Transcribe every record exactly as it appears.
--- Data provided Enclosed Below ---
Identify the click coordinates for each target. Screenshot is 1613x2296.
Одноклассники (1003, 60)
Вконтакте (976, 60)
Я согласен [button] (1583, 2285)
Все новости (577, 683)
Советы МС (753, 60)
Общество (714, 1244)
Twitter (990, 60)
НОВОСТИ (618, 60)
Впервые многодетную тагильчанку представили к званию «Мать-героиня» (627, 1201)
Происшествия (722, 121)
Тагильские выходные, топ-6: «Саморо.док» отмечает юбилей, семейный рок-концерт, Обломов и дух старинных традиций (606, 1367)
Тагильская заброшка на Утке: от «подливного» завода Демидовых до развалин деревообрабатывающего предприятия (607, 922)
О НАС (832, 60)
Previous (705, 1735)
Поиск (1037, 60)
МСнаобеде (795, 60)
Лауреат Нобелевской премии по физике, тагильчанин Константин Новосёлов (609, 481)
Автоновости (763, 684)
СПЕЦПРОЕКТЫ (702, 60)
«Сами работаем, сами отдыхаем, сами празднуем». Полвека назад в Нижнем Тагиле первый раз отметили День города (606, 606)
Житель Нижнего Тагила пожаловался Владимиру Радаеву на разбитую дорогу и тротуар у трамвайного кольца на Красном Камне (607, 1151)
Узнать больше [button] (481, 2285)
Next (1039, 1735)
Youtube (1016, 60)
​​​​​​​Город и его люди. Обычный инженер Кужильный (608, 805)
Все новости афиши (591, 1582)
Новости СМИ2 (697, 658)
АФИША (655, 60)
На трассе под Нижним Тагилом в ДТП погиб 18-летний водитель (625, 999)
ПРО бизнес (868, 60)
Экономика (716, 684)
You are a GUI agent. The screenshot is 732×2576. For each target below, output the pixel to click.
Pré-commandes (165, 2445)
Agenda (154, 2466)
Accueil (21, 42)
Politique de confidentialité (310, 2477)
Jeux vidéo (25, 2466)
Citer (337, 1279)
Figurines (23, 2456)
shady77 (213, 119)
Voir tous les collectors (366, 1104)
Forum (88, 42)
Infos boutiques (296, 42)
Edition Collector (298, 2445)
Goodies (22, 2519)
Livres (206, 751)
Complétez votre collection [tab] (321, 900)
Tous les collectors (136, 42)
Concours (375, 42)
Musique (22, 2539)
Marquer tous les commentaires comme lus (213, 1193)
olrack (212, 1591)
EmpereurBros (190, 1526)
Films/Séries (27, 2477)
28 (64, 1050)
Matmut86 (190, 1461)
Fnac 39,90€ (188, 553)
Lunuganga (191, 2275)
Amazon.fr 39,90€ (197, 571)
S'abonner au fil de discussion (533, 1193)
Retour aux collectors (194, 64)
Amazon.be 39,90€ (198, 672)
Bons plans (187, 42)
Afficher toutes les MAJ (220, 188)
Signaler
--- End of Enclosed Data provided ---
▶ **The answer**
Identify the click coordinates for each target. Screenshot is 1613x2296.
Одноклассники (1003, 60)
Вконтакте (976, 60)
Я согласен [button] (1583, 2285)
Все новости (577, 683)
Советы МС (753, 60)
Общество (714, 1244)
Twitter (990, 60)
НОВОСТИ (618, 60)
Впервые многодетную тагильчанку представили к званию «Мать-героиня» (627, 1201)
Происшествия (722, 121)
Тагильские выходные, топ-6: «Саморо.док» отмечает юбилей, семейный рок-концерт, Обломов и дух старинных традиций (606, 1367)
Тагильская заброшка на Утке: от «подливного» завода Демидовых до развалин деревообрабатывающего предприятия (607, 922)
О НАС (832, 60)
Previous (705, 1735)
Поиск (1037, 60)
МСнаобеде (795, 60)
Лауреат Нобелевской премии по физике, тагильчанин Константин Новосёлов (609, 481)
Автоновости (763, 684)
СПЕЦПРОЕКТЫ (702, 60)
«Сами работаем, сами отдыхаем, сами празднуем». Полвека назад в Нижнем Тагиле первый раз отметили День города (606, 606)
Житель Нижнего Тагила пожаловался Владимиру Радаеву на разбитую дорогу и тротуар у трамвайного кольца на Красном Камне (607, 1151)
Узнать больше [button] (481, 2285)
Next (1039, 1735)
Youtube (1016, 60)
​​​​​​​Город и его люди. Обычный инженер Кужильный (608, 805)
Все новости афиши (591, 1582)
Новости СМИ2 (697, 658)
АФИША (655, 60)
На трассе под Нижним Тагилом в ДТП погиб 18-летний водитель (625, 999)
ПРО бизнес (868, 60)
Экономика (716, 684)
You are a GUI agent. The screenshot is 732×2576. For each target below, output the pixel to click.
Pré-commandes (165, 2445)
Agenda (154, 2466)
Accueil (21, 42)
Politique de confidentialité (310, 2477)
Jeux vidéo (25, 2466)
Citer (337, 1279)
Figurines (23, 2456)
shady77 (213, 119)
Voir tous les collectors (366, 1104)
Forum (88, 42)
Infos boutiques (296, 42)
Edition Collector (298, 2445)
Goodies (22, 2519)
Livres (206, 751)
Complétez votre collection [tab] (321, 900)
Tous les collectors (136, 42)
Concours (375, 42)
Musique (22, 2539)
Marquer tous les commentaires comme lus (213, 1193)
olrack (212, 1591)
EmpereurBros (190, 1526)
Films/Séries (27, 2477)
28 (64, 1050)
Matmut86 (190, 1461)
Fnac 39,90€ (188, 553)
Lunuganga (191, 2275)
Amazon.fr 39,90€ (197, 571)
S'abonner au fil de discussion (533, 1193)
Retour aux collectors (194, 64)
Amazon.be 39,90€ (198, 672)
Bons plans (187, 42)
Afficher toutes les MAJ (220, 188)
Signaler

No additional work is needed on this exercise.